Ideal for students and general readers, the History of Central America is part of Greenwood's Histories of Modern Nations series. With over 30 nations' histories in print, these books provide readers with a concise, up-to-date history of countries throughout the world. Reference features include a biographical section highlighting famous figures in Central American history, a timeline of important historical events, a glossary of terms, and a bibliographical essay with suggestions for further reading.
"Pearcy presents an up-to- date, concise, analytical history of the seven nations of Central America for students and interested laypeople. The text includes an introductory overview of the seven countries and of early Central America; the evolution of the countries from provinces held by other nations to independent entities; relations between the U.S. and the region; developments during the latter half of the 20th century; and Central America in the 21st century. The historical narrative is supplemented with a timeline of historical events, brief biographies of notable individuals in the region's history, a glossary of foreign language words and key concepts, and a bibliography for further reading."
"Professor Thomas Pearcy's excellent history of Central America is unusual in its consideration of places that previous historians of Central America have often overlooked, including Belize and Panama. This expanded scope enables Pearcy to make provocative comparisons that challenge conventional understandings of the Cold War and other pivotal moments in the region's history. This engagingly written book will be of great interest to anyone who seeks an insightful introduction to a region whose history has long been intertwined with that of the United States."

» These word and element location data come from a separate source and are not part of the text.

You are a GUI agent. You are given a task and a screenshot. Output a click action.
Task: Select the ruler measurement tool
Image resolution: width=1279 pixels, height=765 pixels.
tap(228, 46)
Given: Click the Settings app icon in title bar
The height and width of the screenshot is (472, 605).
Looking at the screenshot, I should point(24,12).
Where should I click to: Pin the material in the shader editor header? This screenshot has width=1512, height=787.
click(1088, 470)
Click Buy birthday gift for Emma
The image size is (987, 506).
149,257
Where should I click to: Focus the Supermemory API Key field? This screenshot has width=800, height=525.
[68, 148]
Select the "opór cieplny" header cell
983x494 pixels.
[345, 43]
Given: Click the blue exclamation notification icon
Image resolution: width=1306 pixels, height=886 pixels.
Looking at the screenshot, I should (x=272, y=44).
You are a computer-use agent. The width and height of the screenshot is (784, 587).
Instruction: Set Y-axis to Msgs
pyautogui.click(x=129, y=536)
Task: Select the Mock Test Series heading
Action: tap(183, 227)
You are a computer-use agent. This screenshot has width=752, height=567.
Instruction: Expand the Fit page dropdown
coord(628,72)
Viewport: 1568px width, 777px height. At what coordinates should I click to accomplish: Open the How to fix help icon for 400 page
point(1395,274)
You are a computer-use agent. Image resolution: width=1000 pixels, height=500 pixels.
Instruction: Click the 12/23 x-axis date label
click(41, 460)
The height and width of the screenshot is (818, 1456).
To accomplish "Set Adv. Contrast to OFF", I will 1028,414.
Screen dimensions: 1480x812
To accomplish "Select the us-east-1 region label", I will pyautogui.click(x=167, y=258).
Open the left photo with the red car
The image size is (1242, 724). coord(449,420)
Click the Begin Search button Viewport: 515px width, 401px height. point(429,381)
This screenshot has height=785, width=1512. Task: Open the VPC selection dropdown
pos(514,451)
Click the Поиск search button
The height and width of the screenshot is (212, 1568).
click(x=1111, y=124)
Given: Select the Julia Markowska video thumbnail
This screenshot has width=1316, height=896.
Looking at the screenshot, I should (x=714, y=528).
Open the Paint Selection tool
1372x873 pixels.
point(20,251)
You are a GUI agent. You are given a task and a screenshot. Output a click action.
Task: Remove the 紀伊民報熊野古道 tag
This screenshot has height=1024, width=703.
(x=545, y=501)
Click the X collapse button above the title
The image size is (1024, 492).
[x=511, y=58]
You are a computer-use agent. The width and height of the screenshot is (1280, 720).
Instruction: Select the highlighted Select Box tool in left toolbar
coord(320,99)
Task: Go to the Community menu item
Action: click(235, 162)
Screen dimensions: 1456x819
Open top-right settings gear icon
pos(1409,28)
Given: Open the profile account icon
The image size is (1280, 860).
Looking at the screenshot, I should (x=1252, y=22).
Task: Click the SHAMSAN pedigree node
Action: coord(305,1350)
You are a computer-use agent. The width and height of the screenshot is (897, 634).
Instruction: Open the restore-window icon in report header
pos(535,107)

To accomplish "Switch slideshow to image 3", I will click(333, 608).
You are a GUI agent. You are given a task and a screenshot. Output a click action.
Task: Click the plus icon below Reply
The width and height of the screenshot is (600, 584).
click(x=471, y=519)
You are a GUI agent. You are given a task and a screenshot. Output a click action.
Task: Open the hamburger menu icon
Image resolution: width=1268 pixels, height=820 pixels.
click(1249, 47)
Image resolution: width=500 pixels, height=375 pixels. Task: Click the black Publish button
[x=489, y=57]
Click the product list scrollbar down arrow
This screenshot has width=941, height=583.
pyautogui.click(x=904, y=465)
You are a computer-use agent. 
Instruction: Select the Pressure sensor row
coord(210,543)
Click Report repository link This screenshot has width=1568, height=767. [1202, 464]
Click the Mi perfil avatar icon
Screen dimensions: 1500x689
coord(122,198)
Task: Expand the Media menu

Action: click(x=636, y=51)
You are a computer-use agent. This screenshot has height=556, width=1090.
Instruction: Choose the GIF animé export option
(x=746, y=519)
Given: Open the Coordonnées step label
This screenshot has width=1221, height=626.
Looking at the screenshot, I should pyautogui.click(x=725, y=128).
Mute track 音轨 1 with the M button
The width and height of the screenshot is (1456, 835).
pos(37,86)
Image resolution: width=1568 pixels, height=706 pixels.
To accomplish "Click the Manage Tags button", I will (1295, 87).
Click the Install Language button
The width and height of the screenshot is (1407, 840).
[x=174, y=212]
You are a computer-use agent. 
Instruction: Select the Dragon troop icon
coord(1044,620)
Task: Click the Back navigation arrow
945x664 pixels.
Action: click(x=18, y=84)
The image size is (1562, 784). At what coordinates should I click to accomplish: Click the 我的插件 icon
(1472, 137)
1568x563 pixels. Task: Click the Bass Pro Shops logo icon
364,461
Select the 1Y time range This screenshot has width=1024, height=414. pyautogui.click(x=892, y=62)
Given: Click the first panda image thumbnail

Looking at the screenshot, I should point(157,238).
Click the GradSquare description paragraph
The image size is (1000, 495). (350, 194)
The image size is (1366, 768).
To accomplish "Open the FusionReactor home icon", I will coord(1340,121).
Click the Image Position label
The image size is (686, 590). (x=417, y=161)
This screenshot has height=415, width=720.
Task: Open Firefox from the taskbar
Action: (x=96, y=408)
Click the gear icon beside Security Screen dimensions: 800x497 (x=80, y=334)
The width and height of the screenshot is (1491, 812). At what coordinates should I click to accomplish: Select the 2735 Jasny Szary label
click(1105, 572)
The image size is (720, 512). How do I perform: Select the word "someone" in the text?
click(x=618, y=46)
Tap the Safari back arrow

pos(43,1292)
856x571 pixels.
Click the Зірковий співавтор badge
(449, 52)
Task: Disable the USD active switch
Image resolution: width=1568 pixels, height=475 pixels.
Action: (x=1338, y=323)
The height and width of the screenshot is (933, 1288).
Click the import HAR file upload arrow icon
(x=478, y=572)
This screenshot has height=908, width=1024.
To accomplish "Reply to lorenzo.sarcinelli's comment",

"Tom Pearcy has written a highly readable and geographically complete introduction to the history of Central America, with an emphasis on social, political and economic developments in the region from the colonial period to the present. Additionally, Pearcy outlines the role of the United States in Central America, as well as the Cold War. This book is ideal for high school students and college freshmen."
"Tom Pearcy's History of Central America introduces the reader to key issues in the study of the region, offering an illuminating counterpoint to some conventional wisdom. He achieves this through a concise, balanced and intelligent approach that takes into consideration the particular conditions of every country, the historical trends shared by this heterogeneous territory as a whole, and the influence of its relationship with the United States of America. This is a smooth and engaging brief narrative not only of the five countries usually included in this kind of study, but also of Belize and Panama."